As a teenage artist, I wouldn’t let my boyfriend touch my belly. He could touch anywhere else he liked, but the belly, which was not flat and not hard, was off-limits. I drew a lot of self-portraits at that time, but only of my face and shoulders. I couldn’t bear to confront the rest of me with a pencil. Even so, my self-portraits are almost gruesome in their specificity, each shadow, line, and divot given equal import, resulting in drawing upon drawing of an unusually haggard young girl, fresh and round in life but made bloated and weary on the page.
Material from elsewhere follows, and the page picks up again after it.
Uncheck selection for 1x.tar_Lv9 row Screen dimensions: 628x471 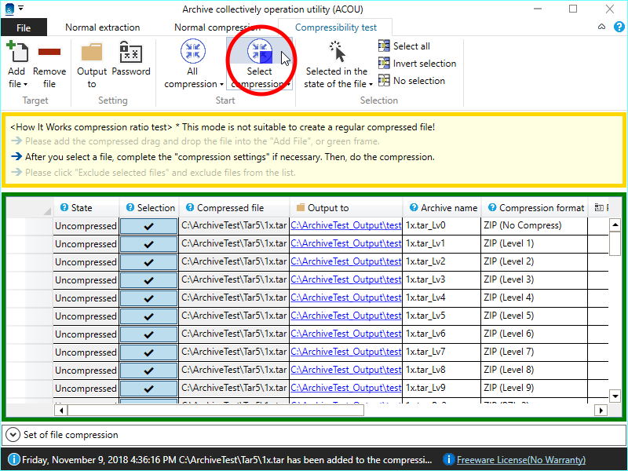(149, 389)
I also liked to do line drawings of trees, and I preferred them without leaves, just twisted branches I could shape by drawing not the branches themselves but the negative space between them. My favorite trees were and remain birches. My body does not look like a birch. It does not look like a Giacometti statue or a Schiele drawing. It is defined by itself, its own topography, not shaped by the negative space around it. Sometimes it feels like it doesn’t have a silhouette at all, it just rises and falls and spreads out for eternity. 

Ways I have described myself: a balloon with a smile painted on it. A clay sculpture that someone got bored with and left unfinished. Just a building made of stacked bricks of fat. An undercooked sugar cookie, pale and wide.
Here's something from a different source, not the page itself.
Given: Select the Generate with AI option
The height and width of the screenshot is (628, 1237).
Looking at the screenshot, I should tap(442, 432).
During my junior year of high school, I made a print in art class of an elongated genderless blob figure with the words “I’m so heavy” dancing alongside it—sort of Gumby by way of Matisse, a globular, royal blue portrait of undiagnosed depression and dysmorphia. My art teacher thought it was a send-up of the faux-spiritualism in classic psych-rock. I don’t think he considered that the message I was trying to convey was literal, that I felt weighed down by the heaviness, the hugeness of my body. Or what I thought was my body. Pictures of me from that time betray my slimness, but I couldn’t see it, couldn’t feel myself as I objectively was. I did not know what the 17-year-old belly I was so afraid of looked like, as I do not know what my 31-year-old belly looks like. 
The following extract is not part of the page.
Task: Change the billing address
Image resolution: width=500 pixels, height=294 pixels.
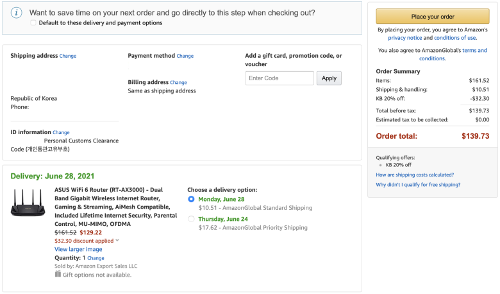Action: coord(178,82)
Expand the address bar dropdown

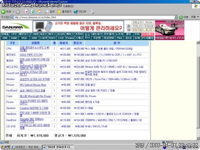(176, 17)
Recently I was scrolling YouTube when I came across a pop-science video nugget about body dysmorphia. Those with the disorder, the featured scientists posited, literally see the world differently—specifically, they see people differently. 

These scientists have determined that people without body dysmorphia process the patterns in other people’s faces in a consistent manner. The scientists can anticipate, with a fair degree of success, the path most people’s eyes will follow when confronted with a new face. To demonstrate, a subject sits with the requisite cords-and-plugs contraption wired to their head, images of unfamiliar faces flashing in front of them while a computer tracks their eye movements. The video viewer is shown the results: a photograph of a face with dots and lines tracing a clumsy question mark from the left to the right eye, down to the nose and then the mouth.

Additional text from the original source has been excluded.